12/30/1999 12:37:53 PM

Kraig Grady wrote,

>I saw the discussion of Partch's 43 tone scale in relations to
>the 31 tone diamond

The diamond only has 29 tones, since 9/6=3/2 and 12/9=4/3.

>I
>recomend to every one on this list to take the diamond and place it on the
41
>tone keyboard and proceed to fill in the keyboard blanks.

Wilson's reduction from 43 to 41 also reduces the diamond from 29 to 27.

🔗Kraig Grady <kraiggrady@xxxxxxxxx.xxxx>

12/30/1999 4:04:03 PM

"Paul H. Erlich" wrote:

> Kraig Grady wrote,
>
> >I saw the discussion of Partch's 43 tone scale in relations to
> >the 31 tone diamond
>
> The diamond only has 29 tones, since 9/6=3/2 and 12/9=4/3.

2 puns, so what! you are putting me to sleep.

> >I
> >recomend to every one on this list to take the diamond and place it on the
> 41
> >tone keyboard and proceed to fill in the keyboard blanks.

>
> Wilson's reduction from 43 to 41 also reduces the diamond from 29 to 27.

So what! Your periodicity block is an over complex way of dealing with
something that MOS deals with simpler, with more creative freedom, and 20
years before. If you can show me where it produces better musical results I'll
listen, till then. Anyway he is not reducing the 43 to 41. He is showing that
Partch heard the diamond as a 41 tone scale with two variables, depending on
the context. As I said you can find the same practice with all the CPS's and I
believe even Navarro did the same elementary process with his "diamonds".
These are patterns and structures that the "ear" produces, not the pencil!

-- Kraig Grady
North American Embassy of Anaphoria Island
http://www.anaphoria.com

🔗Paul H. Erlich <PErlich@xxxxxxxxxxxxx.xxxx>

1/3/2000 1:38:57 PM

>> >I saw the discussion of Partch's 43 tone scale in relations to
>> >the 31 tone diamond
>
>> The diamond only has 29 tones, since 9/6=3/2 and 12/9=4/3.

>2 puns, so what! you are putting me to sleep.

Thanks. I was just pointing out an inconsistency in your counting, since in
Partch's 43 tone scale, only 29 tones form the diamond.
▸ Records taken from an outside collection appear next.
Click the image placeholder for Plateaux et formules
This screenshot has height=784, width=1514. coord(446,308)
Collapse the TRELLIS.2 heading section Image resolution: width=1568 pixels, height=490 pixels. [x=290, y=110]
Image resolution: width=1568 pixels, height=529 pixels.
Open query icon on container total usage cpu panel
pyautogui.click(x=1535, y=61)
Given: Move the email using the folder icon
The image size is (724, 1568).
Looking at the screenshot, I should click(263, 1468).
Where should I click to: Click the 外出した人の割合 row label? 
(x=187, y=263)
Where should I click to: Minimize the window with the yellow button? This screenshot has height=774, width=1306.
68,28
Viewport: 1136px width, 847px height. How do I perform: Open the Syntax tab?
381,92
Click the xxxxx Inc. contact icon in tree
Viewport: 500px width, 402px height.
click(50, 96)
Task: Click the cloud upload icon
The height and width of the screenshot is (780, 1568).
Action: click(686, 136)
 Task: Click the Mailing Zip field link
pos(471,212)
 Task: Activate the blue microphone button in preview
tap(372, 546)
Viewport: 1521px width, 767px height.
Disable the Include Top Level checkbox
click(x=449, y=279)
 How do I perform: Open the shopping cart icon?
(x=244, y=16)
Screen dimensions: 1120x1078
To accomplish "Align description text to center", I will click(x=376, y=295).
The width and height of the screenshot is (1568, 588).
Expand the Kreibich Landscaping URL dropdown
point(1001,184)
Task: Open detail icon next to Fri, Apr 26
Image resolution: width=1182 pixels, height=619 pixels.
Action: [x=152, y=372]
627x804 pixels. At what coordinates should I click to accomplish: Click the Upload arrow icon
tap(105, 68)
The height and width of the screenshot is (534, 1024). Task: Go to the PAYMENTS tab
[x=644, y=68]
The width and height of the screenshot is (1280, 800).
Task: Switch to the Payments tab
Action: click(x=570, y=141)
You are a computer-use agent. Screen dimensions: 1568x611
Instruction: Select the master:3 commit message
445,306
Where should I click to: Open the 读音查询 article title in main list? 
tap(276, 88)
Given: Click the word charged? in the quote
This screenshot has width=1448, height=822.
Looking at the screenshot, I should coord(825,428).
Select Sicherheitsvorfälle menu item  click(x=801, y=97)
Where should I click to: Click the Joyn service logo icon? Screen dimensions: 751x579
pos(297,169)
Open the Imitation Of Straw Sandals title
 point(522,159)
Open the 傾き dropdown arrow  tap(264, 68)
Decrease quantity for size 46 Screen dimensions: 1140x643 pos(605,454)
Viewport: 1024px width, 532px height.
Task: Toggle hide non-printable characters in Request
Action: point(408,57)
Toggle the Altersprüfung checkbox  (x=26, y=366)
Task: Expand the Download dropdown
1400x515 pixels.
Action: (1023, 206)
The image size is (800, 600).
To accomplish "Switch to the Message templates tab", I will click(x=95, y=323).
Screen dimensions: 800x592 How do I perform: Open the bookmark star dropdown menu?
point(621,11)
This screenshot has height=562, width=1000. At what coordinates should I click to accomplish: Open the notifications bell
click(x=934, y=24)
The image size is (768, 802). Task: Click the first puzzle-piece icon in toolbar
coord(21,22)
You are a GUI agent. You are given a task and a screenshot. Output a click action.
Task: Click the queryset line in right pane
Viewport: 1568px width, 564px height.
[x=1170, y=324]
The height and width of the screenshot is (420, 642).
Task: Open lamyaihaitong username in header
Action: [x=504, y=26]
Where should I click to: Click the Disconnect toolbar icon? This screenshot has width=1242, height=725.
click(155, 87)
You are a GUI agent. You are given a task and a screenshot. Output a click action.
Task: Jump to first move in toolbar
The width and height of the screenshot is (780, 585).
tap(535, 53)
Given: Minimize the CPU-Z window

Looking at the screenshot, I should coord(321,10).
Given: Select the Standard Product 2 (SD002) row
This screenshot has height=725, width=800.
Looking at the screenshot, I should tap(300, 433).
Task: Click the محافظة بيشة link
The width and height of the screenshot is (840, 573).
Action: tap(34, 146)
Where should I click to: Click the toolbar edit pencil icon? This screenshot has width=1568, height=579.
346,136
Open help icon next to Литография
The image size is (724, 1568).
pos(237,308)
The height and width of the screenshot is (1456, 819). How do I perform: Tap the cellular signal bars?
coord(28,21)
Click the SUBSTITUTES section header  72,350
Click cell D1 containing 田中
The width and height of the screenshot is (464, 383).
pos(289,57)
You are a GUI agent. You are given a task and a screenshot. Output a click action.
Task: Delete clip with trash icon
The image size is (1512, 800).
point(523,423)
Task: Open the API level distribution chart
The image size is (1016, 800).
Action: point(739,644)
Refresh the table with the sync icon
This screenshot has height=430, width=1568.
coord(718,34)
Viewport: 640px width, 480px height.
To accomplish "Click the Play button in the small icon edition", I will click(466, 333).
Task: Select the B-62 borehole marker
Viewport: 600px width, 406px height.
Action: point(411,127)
>Your periodicity block is an over complex way of dealing with
>something that MOS deals with simpler, with more creative freedom, and 20
>years before. If you can show me where it produces better musical results
I'll
>listen, till then.

Kraig, you're totally missing the point. All I showed is that Partch's scale
(with the same reduction to 41 that Wilson performed) can be understood as a
periodicity block. That entails not only the quasi-MOS properties you're
referring to but many others.

>Anyway he is not reducing the 43 to 41. He is showing that
>Partch heard the diamond as a 41 tone scale with two variables, depending
on
>the context.

That's a better way of putting it, and _exactly_ in agreement with the
periodicity block interpretation.

>These are patterns and structures that the "ear" produces, not the pencil!

Once again, exactly. Both Wilson's concepts and the PB concept are meant to
elucidate the intuitive process of setting up JI scales.